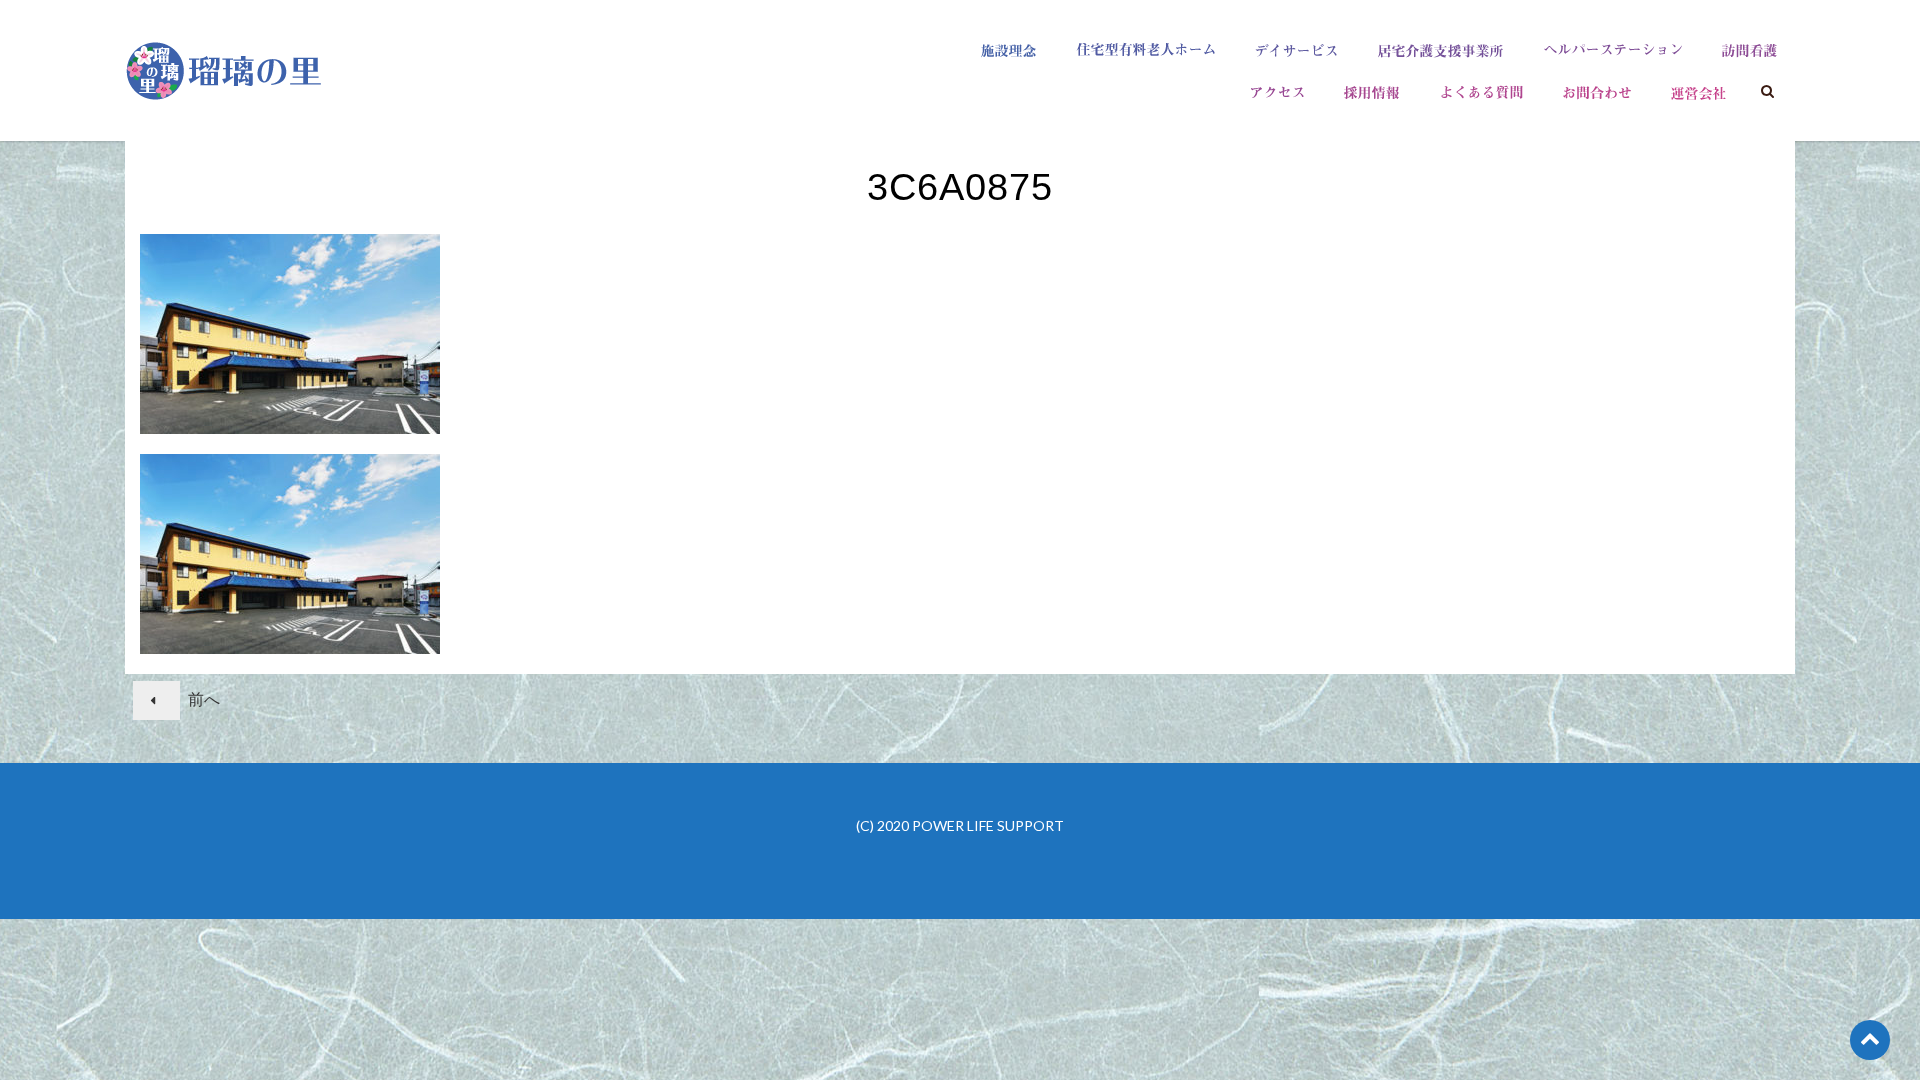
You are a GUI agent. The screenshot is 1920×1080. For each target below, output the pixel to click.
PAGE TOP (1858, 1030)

...

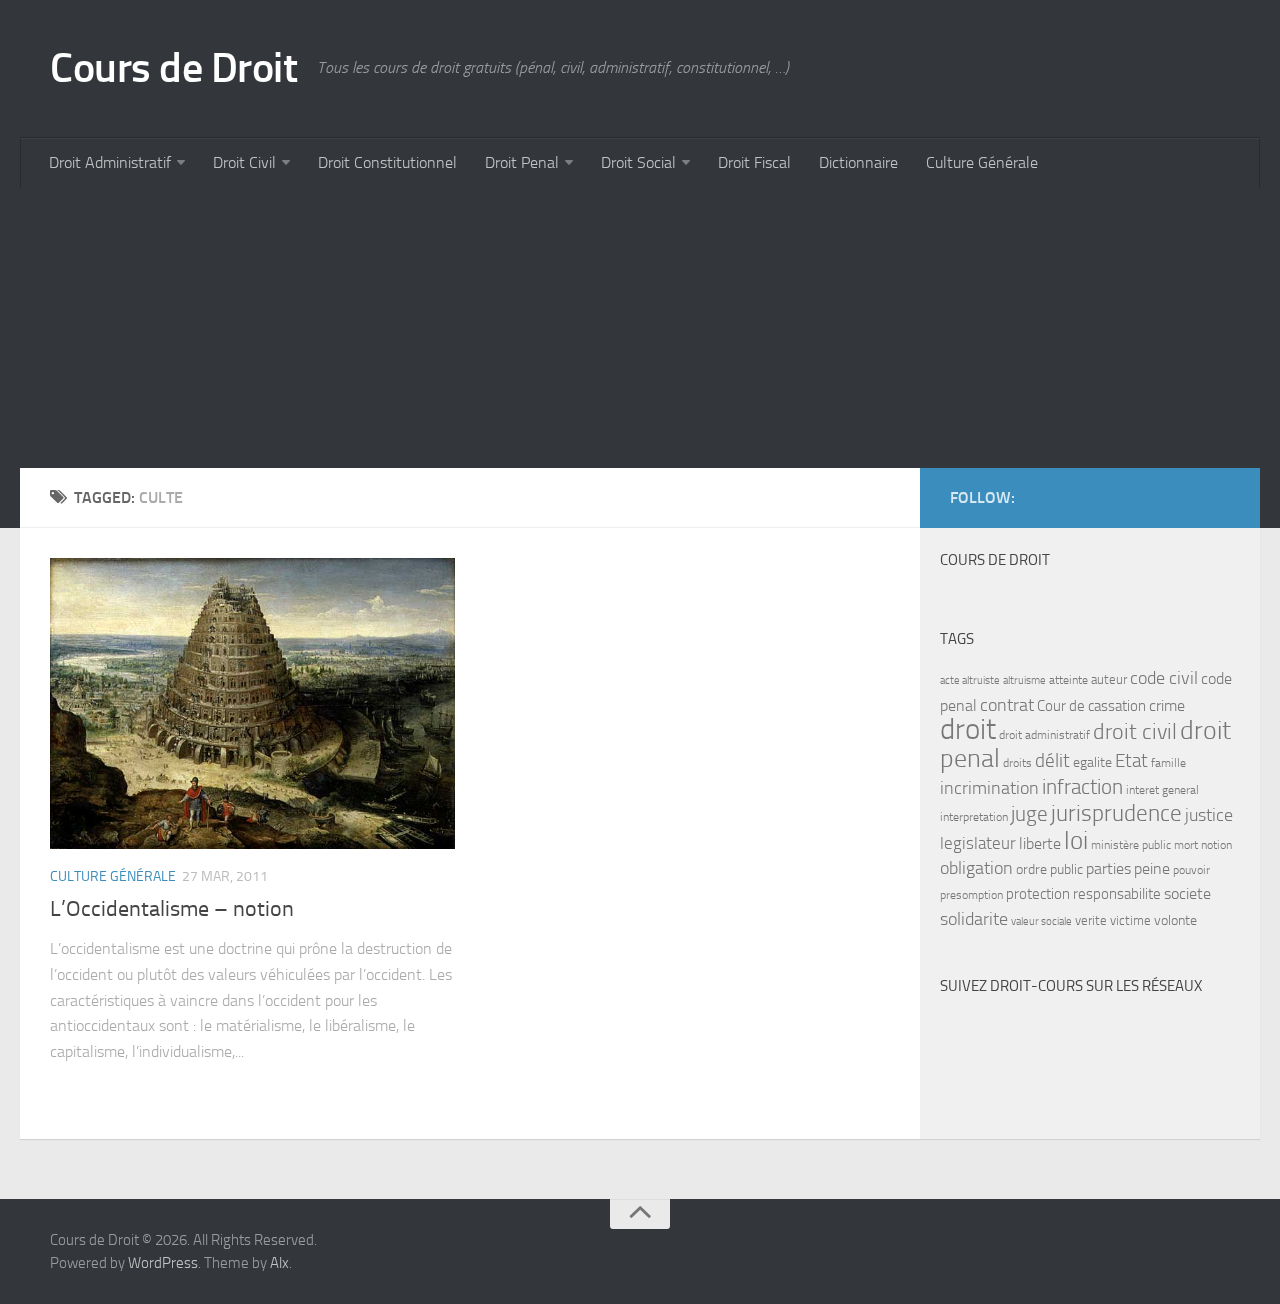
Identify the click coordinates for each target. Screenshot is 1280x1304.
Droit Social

==

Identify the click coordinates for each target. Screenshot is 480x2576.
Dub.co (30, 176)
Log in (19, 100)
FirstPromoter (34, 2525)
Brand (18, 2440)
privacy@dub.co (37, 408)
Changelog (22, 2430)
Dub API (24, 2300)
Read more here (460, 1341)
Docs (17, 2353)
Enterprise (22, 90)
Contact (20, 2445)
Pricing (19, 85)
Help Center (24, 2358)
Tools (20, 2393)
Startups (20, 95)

Prompt:
Could you reproduce, exactly, every line above from the line with "Screenshot is 480x2576." to the line with "Startups (20, 95)", and no other line? Both ends count.

Output for this exercise:
Identify the click coordinates for each target. Screenshot is 480x2576.
Dub.co (30, 176)
Log in (19, 100)
FirstPromoter (34, 2525)
Brand (18, 2440)
privacy@dub.co (37, 408)
Changelog (22, 2430)
Dub API (24, 2300)
Read more here (460, 1341)
Docs (17, 2353)
Enterprise (22, 90)
Contact (20, 2445)
Pricing (19, 85)
Help Center (24, 2358)
Tools (20, 2393)
Startups (20, 95)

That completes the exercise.